Kutipan Terpilih
· · · · · · ·

Pendahuluan
Manusia dikenal sebagai makhluk akal dan pikiran, yang menjadikan manusia lebih istimewa dibandingkan
makhluk lainnya. Kemampuan berpikir atau daya nalar manusia yang
menyebabkannya mampu mengembangkan pengetahuan berfilsafatnya. Manusia mampu
mengetahui mana yang benar dan mana yang salah, mana yang baik dan mana yang
buruk, yang indah dan yang jelek. Kemampuan menentukan pilihan ini menjadikan manusia selalu
berupaya melakukan perubahan dari masa ke masa.
Keceradasan
yang dimiliki manusia semakin menjadikan perkembangan ilmu pengetahuan dan
teknologi begitu pesat, seiring banyaknya tuntutan keperluan hidup manusia. Perkembangan Ilmu pengetahuan dan teknologi (Iptek) di satu sisi
memang berdampak positif, yakni dapat memperbaiki kualitas hidup manusia. Hal terbukti berbagai
sarana dan
prasaran modern diberbagai bidang
industri, komunikasi, dan transportasi, yang terbukti
sangat bermanfaat. Namun di sisi lain, adanya timbul kekhawatiran yang sangat besar
terhadap perkembangan ilmu pengetahuan tersebut.
Hal ini
terjadi karena tidak ada seorang pun atau lembaga yang memiliki otoritas untuk
menghambat terjadinya implikasi negatif dari perkembangan ilmu. Maka tidak jarang Iptek berdampak negative karena merugikan dan membahayakan
kehidupan dan martabat manusia. Salah satunya, letusan bom atom telah
menewaskan ratusan ribu manusia di Hirosima dan Nagasaki pada tahun 1945.

· · · · · · ·

[Item yang tercantum dalam dataset]
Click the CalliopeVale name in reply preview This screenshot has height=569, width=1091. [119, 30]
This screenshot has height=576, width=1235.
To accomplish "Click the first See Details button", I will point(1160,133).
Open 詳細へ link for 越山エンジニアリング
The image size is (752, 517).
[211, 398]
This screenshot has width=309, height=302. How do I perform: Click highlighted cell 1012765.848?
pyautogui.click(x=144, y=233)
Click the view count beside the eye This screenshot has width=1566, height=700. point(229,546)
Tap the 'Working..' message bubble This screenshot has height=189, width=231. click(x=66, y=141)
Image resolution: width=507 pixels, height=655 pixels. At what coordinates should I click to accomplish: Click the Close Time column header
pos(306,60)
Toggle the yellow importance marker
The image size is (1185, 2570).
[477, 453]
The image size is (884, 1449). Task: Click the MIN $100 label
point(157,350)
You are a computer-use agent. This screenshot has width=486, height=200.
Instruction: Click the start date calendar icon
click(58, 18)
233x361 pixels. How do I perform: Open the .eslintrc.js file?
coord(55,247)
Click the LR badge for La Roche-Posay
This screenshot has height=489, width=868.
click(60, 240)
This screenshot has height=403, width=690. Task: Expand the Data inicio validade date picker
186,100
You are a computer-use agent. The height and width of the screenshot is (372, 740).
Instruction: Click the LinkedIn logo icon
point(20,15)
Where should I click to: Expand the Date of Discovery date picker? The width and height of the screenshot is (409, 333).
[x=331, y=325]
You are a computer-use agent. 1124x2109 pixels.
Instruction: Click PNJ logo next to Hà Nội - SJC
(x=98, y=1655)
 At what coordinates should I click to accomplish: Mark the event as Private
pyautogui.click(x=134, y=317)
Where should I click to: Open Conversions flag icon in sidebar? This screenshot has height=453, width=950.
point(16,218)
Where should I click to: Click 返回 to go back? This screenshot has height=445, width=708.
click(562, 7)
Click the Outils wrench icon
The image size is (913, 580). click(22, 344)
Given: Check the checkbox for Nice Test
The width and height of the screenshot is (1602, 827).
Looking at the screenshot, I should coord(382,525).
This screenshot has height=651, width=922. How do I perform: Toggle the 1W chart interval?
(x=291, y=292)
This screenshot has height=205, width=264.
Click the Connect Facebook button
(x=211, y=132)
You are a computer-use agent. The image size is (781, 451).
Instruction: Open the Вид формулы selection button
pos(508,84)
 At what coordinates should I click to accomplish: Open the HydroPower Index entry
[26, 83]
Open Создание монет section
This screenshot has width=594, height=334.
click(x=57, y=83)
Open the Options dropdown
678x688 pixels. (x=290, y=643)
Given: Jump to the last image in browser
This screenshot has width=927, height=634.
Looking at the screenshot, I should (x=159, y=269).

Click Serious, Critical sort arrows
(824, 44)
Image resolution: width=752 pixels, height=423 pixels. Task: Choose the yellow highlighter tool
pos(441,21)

· · · · · · ·

Ketentuan Tugas
a - Tentukan apakah setiap pernyataan berikut sesuai dengan kutipan tentang perkembangan Iptek, lalu jawab ya atau tidak disertai kata-kata penentu dari kutipan itu. (i) Perkembangan Iptek dapat memperbaiki kualitas hidup manusia. (ii) Ada lembaga yang memiliki otoritas untuk menghambat dampak negatif perkembangan ilmu. (iii) Letusan bom atom di Hirosima dan Nagasaki terjadi pada tahun 1950.
b - Teruskan kutipan tentang perkembangan Iptek, dimulai sesudah kalimat terakhirnya.

Jawaban Latihan
a -
(i) Ya: "dapat memperbaiki kualitas hidup manusia".
(ii) Tidak: "tidak ada seorang pun atau lembaga yang memiliki otoritas untuk menghambat terjadinya implikasi negatif dari perkembangan ilmu".
(iii) Tidak: "menewaskan ratusan ribu manusia di Hirosima dan Nagasaki pada tahun 1945".

b -
Zubair
(dalam Surajiyo, 2008:148) mengatakan bahwa tanggungjawab Iptek menyangkut
tanggungjawab terhadap hal-hal yang akan dan telah diakibatkan Iptek di masa lalu,
sekarang maupun apa akibatnya bagi masa depan berdasarkan keputusan bebas
manusia dalam kegiatannya. Namun menurut Van Melsen (dalam Surajiyo, 2008:149)
perkembangan Iptek akan mengahmbat ataupun meningkatkan keberadaan manusia,
tergantung pada manusia itu sendiri, karena Iptek dilakukan oleh manusia dan
untuk kepentingan manusia dalam kebudayaannya.
Berdasarkan
hal itu, ilmu harus diletakkan secara proporsional dan memihak pada
nilai-nilai kebaikan dan kemanusian. Sebab, jika ilmu tidak berpihak pada
nilai-nilai, maka yang terjadi adalah bencana dan malapetaka. Oleh sebab itu, penulis perlu untuk
membahas tentang aksiologi ini. Hal ini karena manusia perlu berpegang pada
filsafat atau pengetahuan, salah satunya filsafat ilmu tentang aksiologi, yaitu
tentang kegunaan ilmu pengetahuan bagi manusia.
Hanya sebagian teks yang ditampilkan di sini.